### DATASET RECORDS ###

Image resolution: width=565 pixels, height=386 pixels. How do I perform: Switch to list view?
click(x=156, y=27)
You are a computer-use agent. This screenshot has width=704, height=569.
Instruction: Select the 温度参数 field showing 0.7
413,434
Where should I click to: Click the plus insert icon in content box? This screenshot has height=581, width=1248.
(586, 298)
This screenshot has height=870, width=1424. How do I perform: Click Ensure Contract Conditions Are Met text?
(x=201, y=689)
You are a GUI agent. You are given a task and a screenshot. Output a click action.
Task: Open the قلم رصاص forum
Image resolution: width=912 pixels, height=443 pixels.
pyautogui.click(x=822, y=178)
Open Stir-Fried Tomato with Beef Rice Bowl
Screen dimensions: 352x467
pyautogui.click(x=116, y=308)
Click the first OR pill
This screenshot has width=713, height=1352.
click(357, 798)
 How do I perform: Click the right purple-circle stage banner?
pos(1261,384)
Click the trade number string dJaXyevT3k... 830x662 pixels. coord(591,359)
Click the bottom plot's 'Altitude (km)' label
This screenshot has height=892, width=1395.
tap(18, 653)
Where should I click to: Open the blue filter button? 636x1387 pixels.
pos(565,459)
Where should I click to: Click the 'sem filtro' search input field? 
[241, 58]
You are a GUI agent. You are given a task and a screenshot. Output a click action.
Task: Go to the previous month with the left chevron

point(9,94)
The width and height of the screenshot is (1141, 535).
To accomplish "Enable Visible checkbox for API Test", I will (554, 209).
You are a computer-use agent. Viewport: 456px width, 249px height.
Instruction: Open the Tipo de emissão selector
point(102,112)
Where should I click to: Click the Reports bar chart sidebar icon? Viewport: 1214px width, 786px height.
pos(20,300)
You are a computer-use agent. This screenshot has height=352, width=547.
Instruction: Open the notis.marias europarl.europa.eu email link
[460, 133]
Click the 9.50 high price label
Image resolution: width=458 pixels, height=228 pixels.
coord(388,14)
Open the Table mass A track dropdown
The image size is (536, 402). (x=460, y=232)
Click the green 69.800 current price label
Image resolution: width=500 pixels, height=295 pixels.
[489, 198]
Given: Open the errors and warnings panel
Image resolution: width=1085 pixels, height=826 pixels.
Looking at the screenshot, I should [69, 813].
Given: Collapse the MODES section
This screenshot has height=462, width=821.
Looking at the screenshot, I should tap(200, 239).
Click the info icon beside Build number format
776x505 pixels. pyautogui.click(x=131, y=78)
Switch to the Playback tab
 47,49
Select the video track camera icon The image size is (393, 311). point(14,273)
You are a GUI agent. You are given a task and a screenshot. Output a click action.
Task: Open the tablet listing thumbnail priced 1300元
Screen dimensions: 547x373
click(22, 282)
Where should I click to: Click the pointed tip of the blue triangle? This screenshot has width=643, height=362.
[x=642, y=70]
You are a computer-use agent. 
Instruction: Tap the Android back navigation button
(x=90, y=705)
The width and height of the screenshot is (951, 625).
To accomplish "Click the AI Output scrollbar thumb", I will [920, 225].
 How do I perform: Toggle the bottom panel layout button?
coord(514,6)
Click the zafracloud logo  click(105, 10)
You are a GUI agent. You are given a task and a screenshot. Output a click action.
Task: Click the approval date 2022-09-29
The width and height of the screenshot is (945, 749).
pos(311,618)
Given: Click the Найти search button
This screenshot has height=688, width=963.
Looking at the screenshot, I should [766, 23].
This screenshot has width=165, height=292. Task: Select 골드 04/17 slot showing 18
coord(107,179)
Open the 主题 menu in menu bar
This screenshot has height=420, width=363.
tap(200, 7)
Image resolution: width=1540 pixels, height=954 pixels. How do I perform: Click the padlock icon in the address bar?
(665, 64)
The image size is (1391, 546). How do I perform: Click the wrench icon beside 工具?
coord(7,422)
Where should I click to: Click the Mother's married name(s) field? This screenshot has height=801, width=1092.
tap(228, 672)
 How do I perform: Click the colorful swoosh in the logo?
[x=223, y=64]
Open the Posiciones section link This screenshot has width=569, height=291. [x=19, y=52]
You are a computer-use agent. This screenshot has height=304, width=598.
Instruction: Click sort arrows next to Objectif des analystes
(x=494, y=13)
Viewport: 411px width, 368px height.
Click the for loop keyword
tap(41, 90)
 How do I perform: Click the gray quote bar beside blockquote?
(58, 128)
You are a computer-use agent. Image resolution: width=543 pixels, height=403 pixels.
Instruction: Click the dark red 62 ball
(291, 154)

###

Retype exactly the lines of the data above that fall between the line with "Click the 9.50 high price label" and the line with "Click the zafracloud", inclusive, and add nothing.

● **OUTPUT FOR THIS EXERCISE**
Click the 9.50 high price label
Image resolution: width=458 pixels, height=228 pixels.
coord(388,14)
Open the Table mass A track dropdown
The image size is (536, 402). (x=460, y=232)
Click the green 69.800 current price label
Image resolution: width=500 pixels, height=295 pixels.
[489, 198]
Given: Open the errors and warnings panel
Image resolution: width=1085 pixels, height=826 pixels.
Looking at the screenshot, I should [69, 813].
Given: Collapse the MODES section
This screenshot has height=462, width=821.
Looking at the screenshot, I should tap(200, 239).
Click the info icon beside Build number format
776x505 pixels. pyautogui.click(x=131, y=78)
Switch to the Playback tab
 47,49
Select the video track camera icon The image size is (393, 311). point(14,273)
You are a GUI agent. You are given a task and a screenshot. Output a click action.
Task: Open the tablet listing thumbnail priced 1300元
Screen dimensions: 547x373
click(22, 282)
Where should I click to: Click the pointed tip of the blue triangle? This screenshot has width=643, height=362.
[x=642, y=70]
You are a computer-use agent. 
Instruction: Tap the Android back navigation button
(x=90, y=705)
The width and height of the screenshot is (951, 625).
To accomplish "Click the AI Output scrollbar thumb", I will [920, 225].
 How do I perform: Toggle the bottom panel layout button?
coord(514,6)
Click the zafracloud logo  click(105, 10)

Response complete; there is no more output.